This is one of my favorite times of the year. Spring has sprung. The sun starts warming up the earth and my heart. Dinner can be served on the patio. The BBQ gets fired up more often. A cold beer means something. Easter, one of my favorite holidays, is celebrated in my home.
There have been many things said about Good Friday. Sermons have been told on the suffering of Christ and how that compares to the sufferings here in life. Books have been written about the dark night of the soul; the moments that just seem too much for one to handle. We have all lived these seasons. Each one of us has suffered. Some have had to bury children. Some have had a spouse leave or are forced to leave an abusive spouse. Children have made life changing choices that we have had to watch with great sadness. Cancer has taken a friend. Families have been estranged from each other for years. Friendships have been broken permanently.
And for every story told about Friday, there are twice as many stories on the hope of Easter Sunday. That day that everything seems new. The days that are filled with great hope. There are moments in life that feel like Resurrection Day itself. The birth of a baby. That moment you say, “I do”. Kisses from your dirty faced toddler. Celebrations with friends. Families finding healing and forgiveness. When cancer can no longer be found.
But what if you aren’t in a season of great suffering and still life doesn’t feel all that hopeful? What if darkness just seems to surround you while life still moves on? What if you are in a season of Holy Saturday?

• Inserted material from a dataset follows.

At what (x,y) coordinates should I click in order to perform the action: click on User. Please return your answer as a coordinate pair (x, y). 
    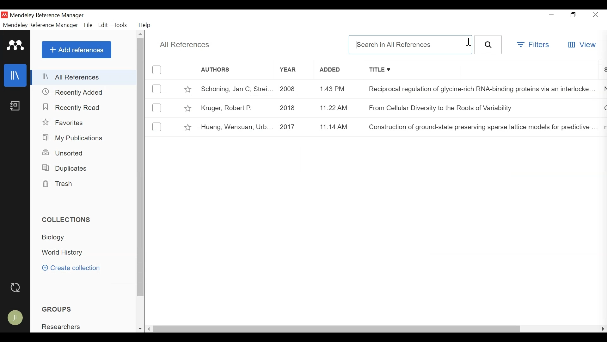
    Looking at the image, I should click on (16, 318).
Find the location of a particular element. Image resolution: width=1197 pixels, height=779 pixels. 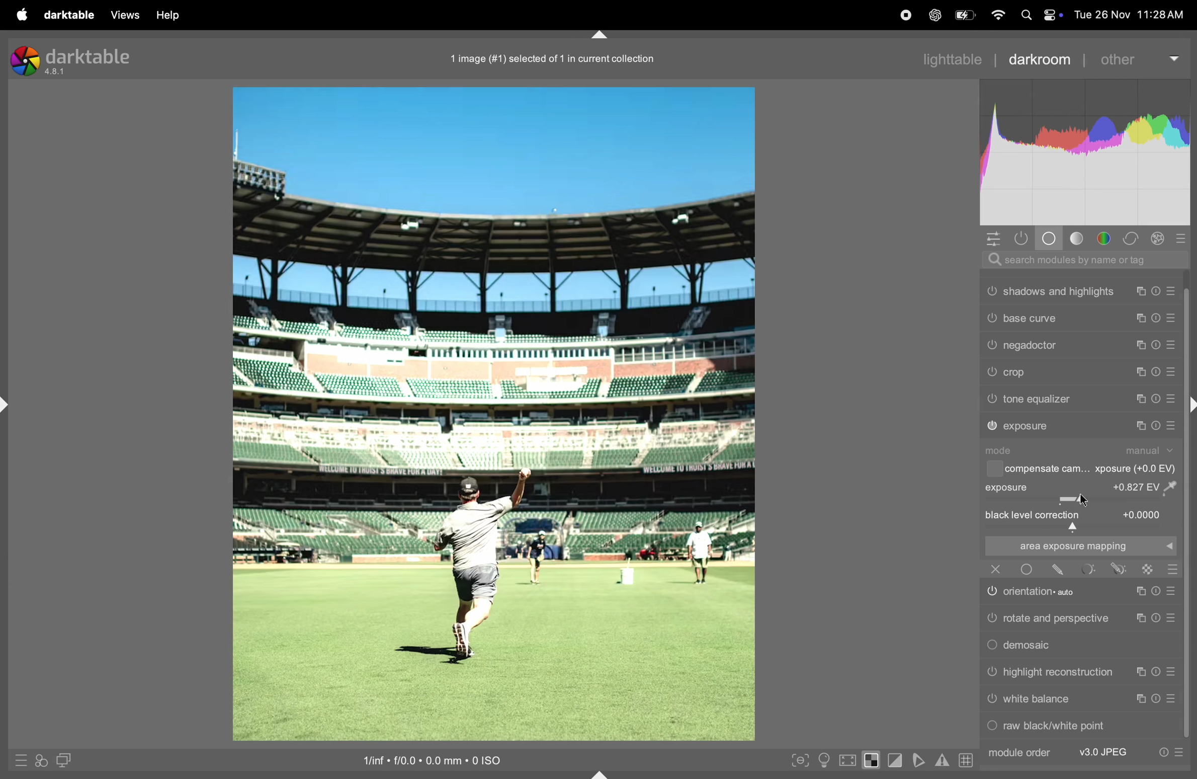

To be honest, Saturday is the day that brings me the most questions. Jesus has died and is buried. What were the disciples thinking? After all, these men had quit their jobs, left home and followed a man who was now dead. Did they just sit at home wondering if it was all worth it? Did they look back at all their choices and question everything? Or, did they know somewhere, deep in their soul, that everything was going just as planned and still allowed this great cloud of questions and fear loom over them?
Part of me hopes so. Part of me hopes I am just stuck on Saturday. You see, there is nothing really wrong with my life. I have amazing parents that love me and care for me. I have a husband that treats me with such gentleness, kindness, and love that I sometimes wonder if I deserve it. I have amazing children that are kind, loving and live life with great joy. I have amazing girlfriends that would blow your mind. People wish for one great friend… I have several. I have a beautiful home. I put good food on the table each week for my family and never wonder if we will be hungry.
But still, my heart aches. My mind wonders and I ask questions. Have I made the right choices? Have I given enough to my children? Are my big mistakes in life so big that I will never feel freedom from them? Is the pain that my husband caused something that my heart will ever fully recover from? Can I move on from the sufferings of all my painful Fridays and get to the hope of Sunday morning?
The only way I can move from the darkness and questions of Saturday is to be brave enough to move on to the hope of Sunday. I can’t go back and change my life. I can only go forward to the life awaiting me. And what is waiting for me?
Tears wiped away.
My mourning turned to dancing.
So I will find the courage to live each day, because my Sunday? Well, it is coming.